While you’re reading business books, Rob Copeland’s new book, The Fund: Ray Dalio, Bridgewater Associates, and the Unraveling of a Wall Street Legend is an in-depth expose of one of the world’s largest hedge funds. Dalio and Bridgewater have been highlighted in many management texts as a radically transparent leadership culture but the reality is something else entirely. Made me really appreciate all the lousy bosses I’ve had because they were nowhere near this bad.
Have you ever gotten stuck at a party with a friend who was prone to rambling, self-centered monologues that went on a bit too long but were too interesting to walk away? If not, Jeopardy champ Amy Schneider’s new book, In the Form of a Question: The Joys and Rewards of a Curious Life, can give you that experience in book form. It contains relatively little Jeopardy content and a lot of material about Schneider’s childhood and coming out as trans.
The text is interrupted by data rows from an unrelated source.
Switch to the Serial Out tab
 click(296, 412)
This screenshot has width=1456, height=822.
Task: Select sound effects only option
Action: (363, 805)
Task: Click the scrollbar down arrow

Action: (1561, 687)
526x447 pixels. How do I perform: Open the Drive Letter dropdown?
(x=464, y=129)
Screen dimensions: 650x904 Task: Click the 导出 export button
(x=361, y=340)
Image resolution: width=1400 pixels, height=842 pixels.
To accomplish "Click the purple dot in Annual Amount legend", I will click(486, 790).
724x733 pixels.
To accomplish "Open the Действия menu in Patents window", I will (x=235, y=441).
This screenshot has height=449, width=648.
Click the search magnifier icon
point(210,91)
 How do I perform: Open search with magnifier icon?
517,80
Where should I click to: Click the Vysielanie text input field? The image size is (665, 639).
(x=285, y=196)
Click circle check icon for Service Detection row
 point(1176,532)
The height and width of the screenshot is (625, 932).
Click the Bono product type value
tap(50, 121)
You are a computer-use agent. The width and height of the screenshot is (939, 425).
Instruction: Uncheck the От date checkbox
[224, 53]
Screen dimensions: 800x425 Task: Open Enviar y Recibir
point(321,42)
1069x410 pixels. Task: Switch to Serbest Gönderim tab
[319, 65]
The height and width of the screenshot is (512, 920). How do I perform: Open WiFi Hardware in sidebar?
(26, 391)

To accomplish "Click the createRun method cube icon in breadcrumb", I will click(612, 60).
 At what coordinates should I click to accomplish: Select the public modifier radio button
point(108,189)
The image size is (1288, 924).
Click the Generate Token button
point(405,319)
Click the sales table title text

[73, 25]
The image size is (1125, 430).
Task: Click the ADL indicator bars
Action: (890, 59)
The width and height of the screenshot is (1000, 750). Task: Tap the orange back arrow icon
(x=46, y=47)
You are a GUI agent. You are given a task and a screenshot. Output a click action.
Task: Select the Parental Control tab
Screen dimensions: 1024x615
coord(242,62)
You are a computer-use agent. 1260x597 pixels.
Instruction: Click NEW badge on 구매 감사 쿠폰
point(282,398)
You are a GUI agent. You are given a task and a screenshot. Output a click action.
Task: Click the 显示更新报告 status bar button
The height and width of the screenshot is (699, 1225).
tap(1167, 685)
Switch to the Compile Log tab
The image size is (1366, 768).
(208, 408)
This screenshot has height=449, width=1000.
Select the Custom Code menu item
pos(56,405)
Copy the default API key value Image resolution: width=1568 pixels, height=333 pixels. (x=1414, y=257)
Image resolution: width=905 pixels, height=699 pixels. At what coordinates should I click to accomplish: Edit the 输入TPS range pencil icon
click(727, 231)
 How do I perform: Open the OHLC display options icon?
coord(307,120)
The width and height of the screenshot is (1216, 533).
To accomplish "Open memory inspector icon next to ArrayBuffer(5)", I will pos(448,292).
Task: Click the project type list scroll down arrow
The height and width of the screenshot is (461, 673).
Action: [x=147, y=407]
John Lisle’s The Dirty Tricks Department: Stanley Lovell, the OSS, and the Masterminds of World War II Secret Warfare is fun for history buffs. The OSS was the agency that later became the CIA. If you like a good spy story then this is an intriguing look into the folks who filled the briefcases of many real-life Inspector Gadgets.
That’s all for now. Share your first read of the year in the comments - mine is Jesmyn Ward’s new novel, Let Us Descend. Wishing you a happy, healthy, and only minimally AI-generated 2024!